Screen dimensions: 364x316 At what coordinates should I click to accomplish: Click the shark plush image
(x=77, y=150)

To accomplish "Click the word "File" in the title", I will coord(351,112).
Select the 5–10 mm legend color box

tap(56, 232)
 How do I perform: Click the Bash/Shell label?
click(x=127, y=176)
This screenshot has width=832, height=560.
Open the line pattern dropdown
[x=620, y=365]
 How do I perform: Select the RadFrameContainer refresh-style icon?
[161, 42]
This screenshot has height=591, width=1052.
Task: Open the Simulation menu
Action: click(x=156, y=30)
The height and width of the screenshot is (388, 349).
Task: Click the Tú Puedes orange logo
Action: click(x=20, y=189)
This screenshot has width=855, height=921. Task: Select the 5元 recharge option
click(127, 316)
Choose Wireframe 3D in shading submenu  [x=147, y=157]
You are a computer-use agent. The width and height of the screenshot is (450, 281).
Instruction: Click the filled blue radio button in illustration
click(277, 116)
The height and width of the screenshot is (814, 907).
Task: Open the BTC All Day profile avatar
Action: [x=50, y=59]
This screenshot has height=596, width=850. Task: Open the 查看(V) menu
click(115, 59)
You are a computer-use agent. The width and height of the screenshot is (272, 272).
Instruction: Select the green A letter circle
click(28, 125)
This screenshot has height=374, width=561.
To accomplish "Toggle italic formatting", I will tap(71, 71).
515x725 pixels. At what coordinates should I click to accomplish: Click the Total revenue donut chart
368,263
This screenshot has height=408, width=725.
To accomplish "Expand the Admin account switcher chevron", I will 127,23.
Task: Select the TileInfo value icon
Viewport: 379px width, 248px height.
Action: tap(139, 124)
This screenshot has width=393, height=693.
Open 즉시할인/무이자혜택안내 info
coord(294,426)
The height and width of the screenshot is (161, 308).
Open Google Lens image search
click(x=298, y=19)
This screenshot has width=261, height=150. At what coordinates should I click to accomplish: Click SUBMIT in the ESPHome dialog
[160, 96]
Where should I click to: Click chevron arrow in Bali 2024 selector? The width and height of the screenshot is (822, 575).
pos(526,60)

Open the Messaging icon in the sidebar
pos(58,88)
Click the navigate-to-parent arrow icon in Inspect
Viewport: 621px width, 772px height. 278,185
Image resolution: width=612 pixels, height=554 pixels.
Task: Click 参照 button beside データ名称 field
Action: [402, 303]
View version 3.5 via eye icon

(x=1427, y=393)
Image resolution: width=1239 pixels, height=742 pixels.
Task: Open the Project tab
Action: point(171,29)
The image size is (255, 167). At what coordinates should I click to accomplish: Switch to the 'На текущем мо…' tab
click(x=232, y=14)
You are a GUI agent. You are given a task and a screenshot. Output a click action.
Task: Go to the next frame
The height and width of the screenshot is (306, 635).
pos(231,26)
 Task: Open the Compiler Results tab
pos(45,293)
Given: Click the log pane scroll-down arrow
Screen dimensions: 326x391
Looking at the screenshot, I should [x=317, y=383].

* * * * * * *

* [The problem]
Write out exactly the final stretch of the records: the line containing "The height and width of the screenshot is (306, 635)." and every line after it, through the last, and nothing else.

* [Answer space]
The height and width of the screenshot is (306, 635).
pos(231,26)
 Task: Open the Compiler Results tab
pos(45,293)
Given: Click the log pane scroll-down arrow
Screen dimensions: 326x391
Looking at the screenshot, I should [x=317, y=383].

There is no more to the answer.